The report surmises inflationary pressures that began to accelerate at the end of Q2 show no signs of fading, and that there has been a rapid rise in costs during the second half of 2021. This is forecast to continue into next year.
It’s not all bad news, however. Overall, the outlook for construction remains positive and business confidence is strong. Output reached £46.2bn in Q3, which is in line with long-term trends dating back to 2016, while new orders for the first three quarters of 2021 were also well ahead of pre-COVID levels.
Increasing energy costs are bringing a second wave of inflation across a much wider range of construction materials. Due to the high energy intensity involved in their manufacture, products such as bricks, glass, cement and concrete are particularly exposed. This is expected to have a much wider impact on prices than the raw materials boom, which mostly affected metals and timber.
Arcadis says it is not sure how the situation will unfold, not only across different sub-sectors but also regionally. Whilst certain sectors including private residential or industrial warehousing will continue to boom, other more price sensitive markets, like affordable housing, could see a slowdown in the market.
Infrastructure is particularly exposed to the cost of materials, and so the forecast has been upgraded from 4% to 5-6% for 2021. But demand remains strong with multiple frameworks entering the procurement phase.
In 2022, the forecast upgrade is less pronounced, but inflation is still expected to be between 3-5%. And from 2023 onwards, the rate of growth in many sectors is expected to ease, with inflation falling back to 3% in London and regionally, and 5% for infrastructure.

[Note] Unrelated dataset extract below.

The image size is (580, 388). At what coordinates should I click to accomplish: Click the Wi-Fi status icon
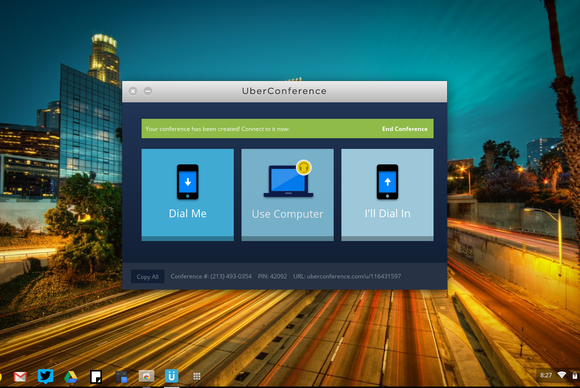tap(562, 375)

Market intelligence lead at Arcadis, Agnieszka Krzyzaniak, said: “Continuing high output proves that the strength of the construction industry shows no signs of abating, and the recovery continues. Strong new orders data indicates that the demand is still there and, as such, prices are not likely to decrease anytime soon. Although we can expect the upward pressure on costs to start easing in 2022, elevated inflation rates will still remain a defining feature of the market. The difference is that it will be mainly driven by rising energy costs and, with the energy used in manufacturing materials translating into around a quarter of total construction costs, the sector is particularly vulnerable to any prolonged price increases.”

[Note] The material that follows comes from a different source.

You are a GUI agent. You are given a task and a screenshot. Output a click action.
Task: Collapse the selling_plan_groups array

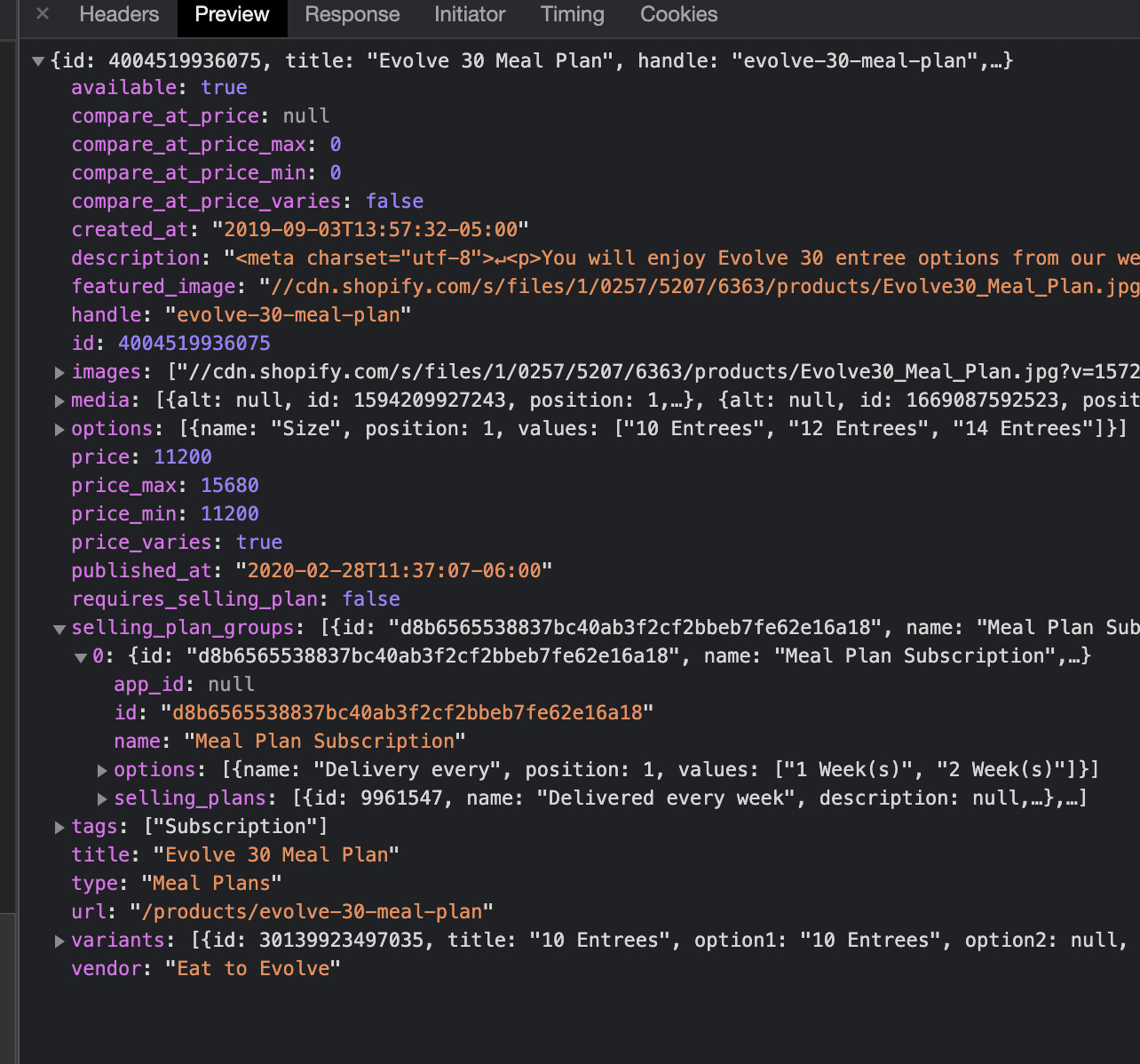coord(59,629)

Agnieszka added: “As well as construction materials, another area exposed to energy price fluctuations – albeit to a lesser degree – are on-site operations. From next April, they will be impacted by the removal of the red diesel rebate. However, there are a number of short-term measures that clients can take now to reduce their exposure to risk. For example, cutting the idle and stand-by time of equipment will save on fuel, and has the added benefit of reducing carbon emission. In the longer term, switching to electric equipment, planning for the adoption of hydrogen and educating plant operatives in managing emissions will not only result in energy cost savings, but pave the way for more positive societal impacts too.”